For me, this feature sums up the indulgence of watching an endurance sport from bed. You’ll never catch me standing road-side for hours waiting for a glimpse of the peloton. I’m a spectator, and that means I want to see it all. From the helicopter, from the moto, and from the GoPro. As someone who can’t ride, I want to feel in the race (sorry, Lance). I do feel in the race. That’s why I stick around. That’s why I’m invested.
I wonder what will happen when the women’s races get equal television coverage. Will they get this special close up too? Will they want it? Will it mean the same thing? Will the athletes be treated like podium girls? Will the podium girls survive that long? These are complex issue still on the horizon.

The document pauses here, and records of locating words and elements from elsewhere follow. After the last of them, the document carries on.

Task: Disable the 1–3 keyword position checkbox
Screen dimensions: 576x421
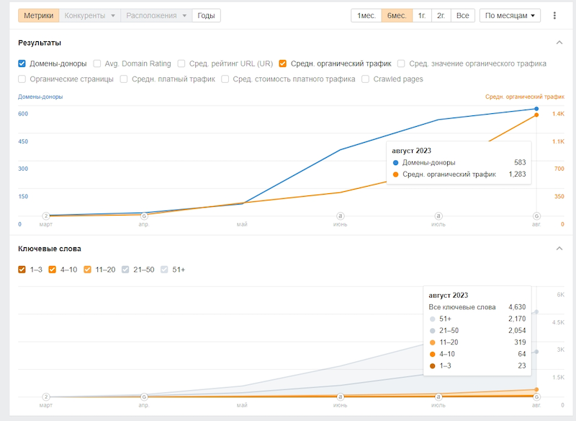Action: [x=22, y=270]
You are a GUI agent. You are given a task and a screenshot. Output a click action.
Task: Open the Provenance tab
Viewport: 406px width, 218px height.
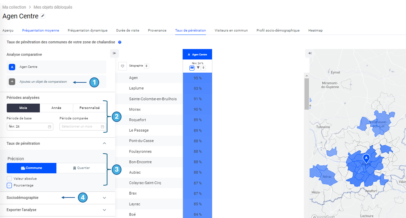click(157, 31)
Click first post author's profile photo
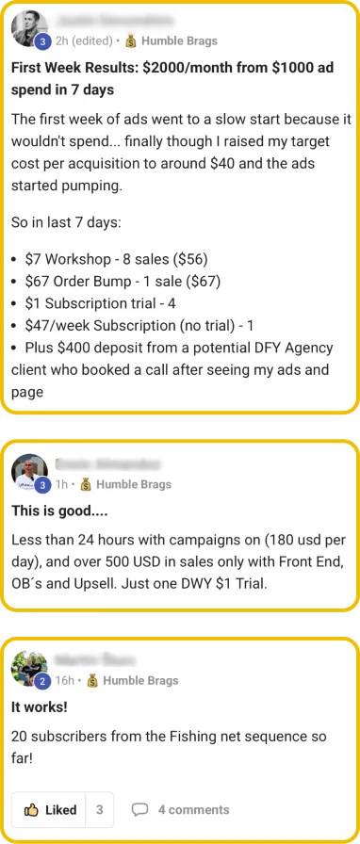The image size is (360, 844). (x=29, y=27)
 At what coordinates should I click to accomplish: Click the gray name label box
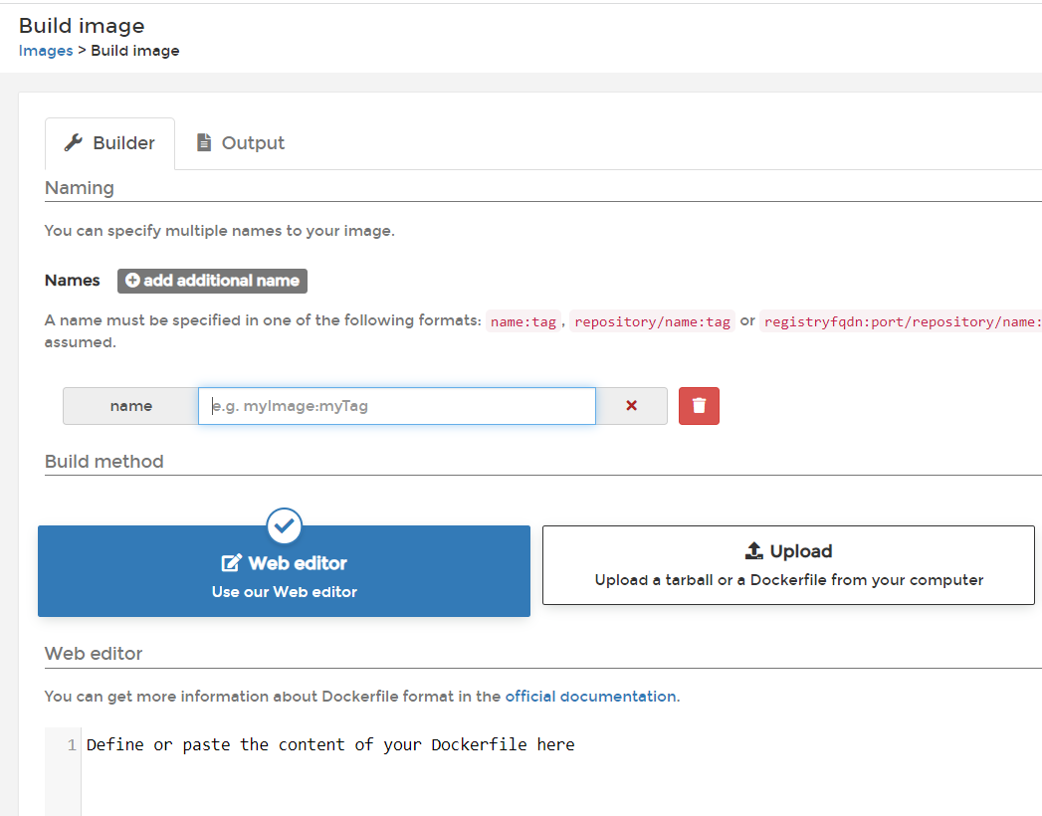coord(130,406)
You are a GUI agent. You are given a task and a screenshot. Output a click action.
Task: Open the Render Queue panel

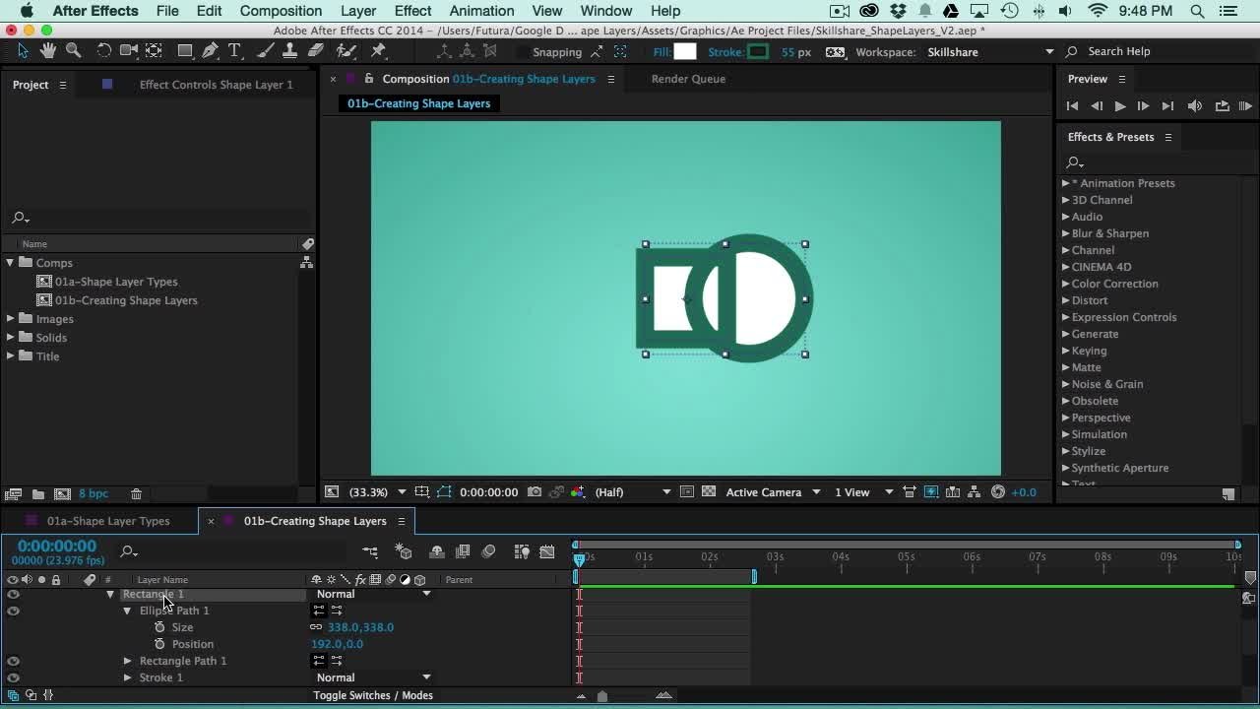coord(688,79)
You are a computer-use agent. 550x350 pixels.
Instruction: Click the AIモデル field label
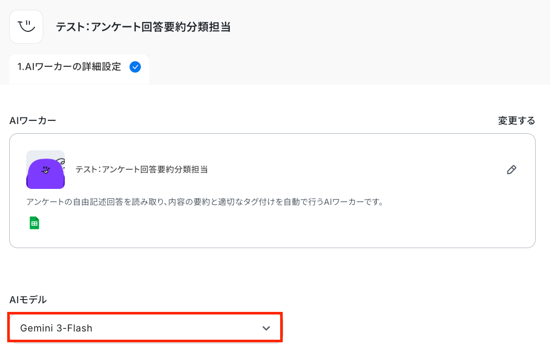(x=28, y=300)
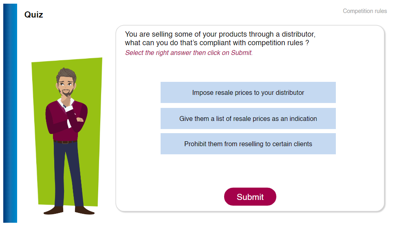397x226 pixels.
Task: Click the question text about selling through distributor
Action: coord(220,38)
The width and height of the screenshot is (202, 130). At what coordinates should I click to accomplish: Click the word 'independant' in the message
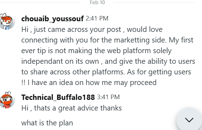click(42, 61)
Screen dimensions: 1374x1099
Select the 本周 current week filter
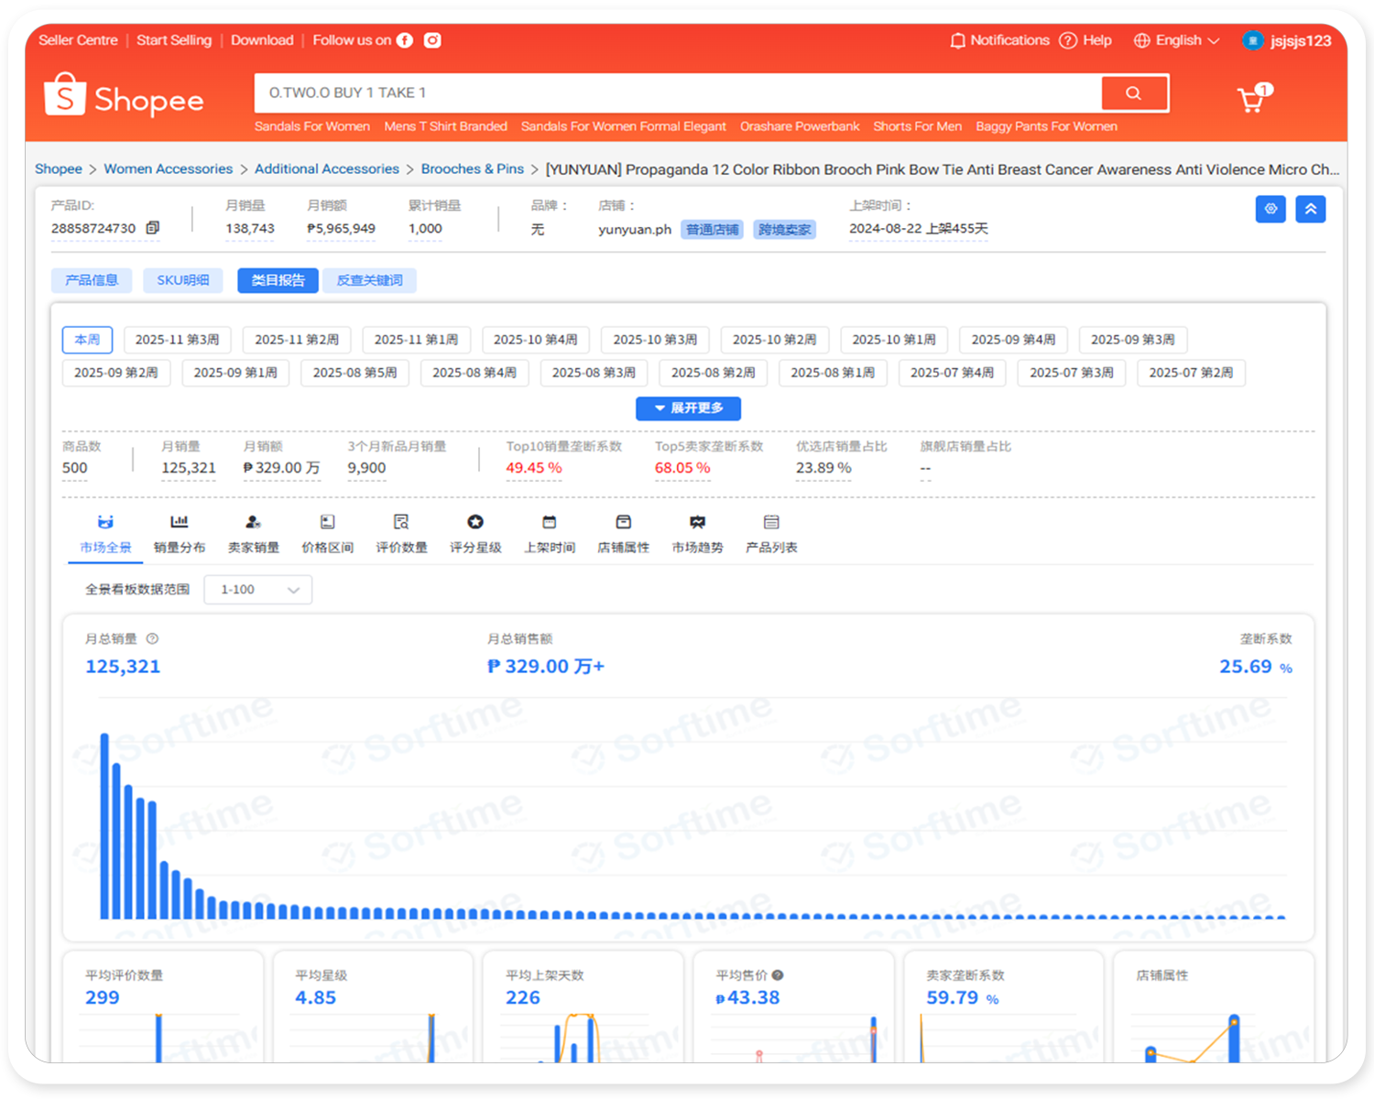87,340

It is getting better. Last year, following Jess Varnish’s claims, an independent review into allegations of sexism within British Cycling’s performance programs was launched. The results, while a step forward, have been disappointingly (some say conspiratorially) useless. The review also prompted an investigation into how cycling money is distributed. British Cycling has been threatened, repeatedly, with funding cuts over its inability to govern itself or demonstrate that it is able to foster an “appropriate culture for an elite sport” (code, I gather, for its proclivity towards drug scandals and misogyny).
In addition, the fan demographic is changing. Cycling has never had much ‘celebrity’ culture (Lance’s generation missed the social media wave), but younger riders, particularly Peter Sagan, are making full use of their good looks and bringing young woman to the sport in numbers previously unseen. Given this, I wonder how much longer this overt exclusion of certain fans can last. While I’m more of a Marcel Kittel girl myself, Sagan’s charm and talent are undeniable. It’s hard to ignore someone with flowing hair who routinely pops a wheelie while climbing or crossing the finish line. The sexualisation of athletes is a complex issue, but for the camera to acknowledge a female audience (albeit a heterosexual one) every now and then – well, that’s something.
Image by Simon Williams. Reproduced under the Creative Commons Attribution 2.0 Generic license.
I loved watching Lance. He made cycling thrilling. No one today climbs like he did. No one could climb like Lance now without being accused of cheating. He galvanised my love for this sport, but he also revealed it to be a sport of finger-pointing, blame-shifting and dodging accountability. And fine, whatever. If you shift the blame enough times, it goes away, right? I still get to watch the boys go fast. Who cares if they cut the broadcast before the girls’ race? Who cares if the richest teams always win? I still get to stay up late and have a hot chocolate.
Except, it’s not fine. The collective attitude I grew up admiring is the same attitude that has allowed inequality to become deeply embedded in the way this sport is run. It protected Lance for seven years, and now it’s protecting the coaches, the TV executives, even the fans. It’s the same twisted mentality of zero-accountability that says to the riders, It’s okay to cheat, because everyone else is cheating too, that then says to the cycling community, It’s okay to be sexist, because—look!—everyone else is sexist too.
Watching cycling has shaped who I am and how I think about identity. I have exercised a tremendous amount of will power over the years to turn a blind eye to its many shortcomings. But turning a blind eye is exactly the problem. It’s no longer stoic to ignore what is happening. It’s time to pull back the covers and confront the extent of inequality in cycling – from the top to the butt.
Emma Jenkins is a PhD candidate and television enthusiast from Sydney.